Astrid Huijgen is one of the farmers that would have one of those wind turbines close to her farm. She’s also part of Tegenwind Culemborg, an action group that stands up for the interests of the inhabitants of Culemborg, regarding the placement of wind turbines. “We’re not against renewable energy,” Huijgen says, “but the highest wind turbines in the world right now are in Rotterdam with a height of 260 meters. And those are nowhere near as close to a residential area. We don’t want to be lab rats for such a project.” Her biggest concerns are the low noise that the wind turbines produce, but also the view, the shadow flicker (the flickering effect caused by the rotating wind turbine blades, through for example windows of people living nearby), the fact that her house will be worth way less, and so on.

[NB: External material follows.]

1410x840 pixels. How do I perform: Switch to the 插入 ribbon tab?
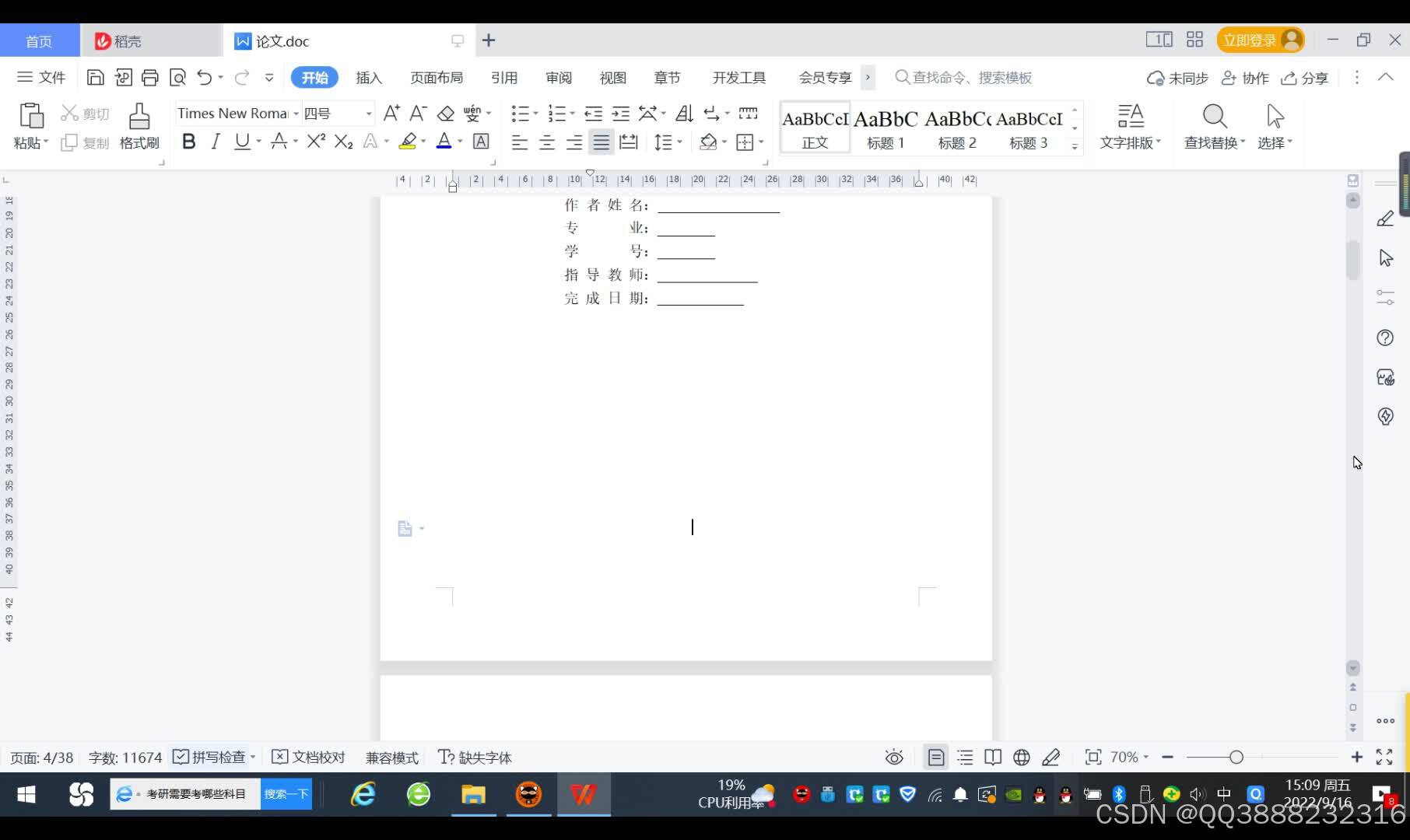pos(369,77)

According to Hylke Jelsma, project developer at Eneco, a Dutch energy company and one of the initiators of this project, the concerns of the civilians are taken into account. The company has looked into multiple options, varying from turbines with a 210 meters (top) height, to 270 meters. “However, the placement of six turbines with a height of 270 meters seemed to be the best option. They generate the most energy and are most cost-effective.” Jelsma understands the possible fears that people have because the turbines are ‘new’ and not placed elsewhere yet, “However, these technologies improve a lot. This means that even though the wind turbines are bigger, that does not mean they’re also louder. They still have to meet the same conditions as the smaller ones.”

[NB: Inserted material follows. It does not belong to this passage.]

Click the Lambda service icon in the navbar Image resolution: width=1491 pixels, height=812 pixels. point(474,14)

According to research from Bosch & van Rijn, aconsultancy for renewable energy in the Netherlands, putting nine ‘smaller’ wind turbines in the same area (210 meters high), will result in more noise pollution for the nearby residents, than the six turbines with a height of 270 meters.
Regarding the shadow flicker, Eneco has a policy that the people in the area shouldn’t be bothered by it for more than thirty minutes a year. “The only thing that we can’t really help is that the wind turbines will indeed be more prominent in the landscape than smaller ones”, Jelsma adds, “However, whether or not people think it looks nice, remains subjective. But wind turbines in general won’t be a new thing for Culemborg, as it already has three of them.”
The three wind turbines mentioned by Jelsma are a bit smaller: 120 meters. Over half the height the (highest) new wind turbines would be. See the picture on the right for size comparison (please note that the 270 meter turbine is edited in).
For now it seems like the plans are temporarily off the table to place the (270 meter) wind turbines, but will continue after the upcoming regional elections in the Netherlands in March. “Hopefully we can come up with a solution that suits everyone”, Astrid Huijgen concludes, “We’re willing to look into other options, such as solar panels.”
Whether or not Eneco and the other energy suppliers still think the project is viable, is uncertain. However, Jelsma remains hopeful: “We need to reach certain goals: in Culemborg, in the Netherlands, but also in the world in general when it comes to sustainable energy. In the Netherlands it’s a bit harder when it comes to finding enough space to place these turbines. Especially around this area it’s exceptional to be able to place six of them. I think it would be a shame to let that opportunity go to waste.”
A similar process has been going on in Gent, Belgium, where there were possible plans to place the highest wind turbines of Belgium specifically. At the start of 2021 energy company Engie and recycle company Renewi got a permit to place turbines as high as 242 meter, which would be the highest turbine in Belgium. Similar to Culemborg, there were already (smaller) turbines in the city. Also similar to Culemborg, the citizens of Wondelgem were not happy with the plans. For now the plans are off the table there as well, but Engie and Renewi look into the possibilities, just like Eneco is doing back in the Netherlands.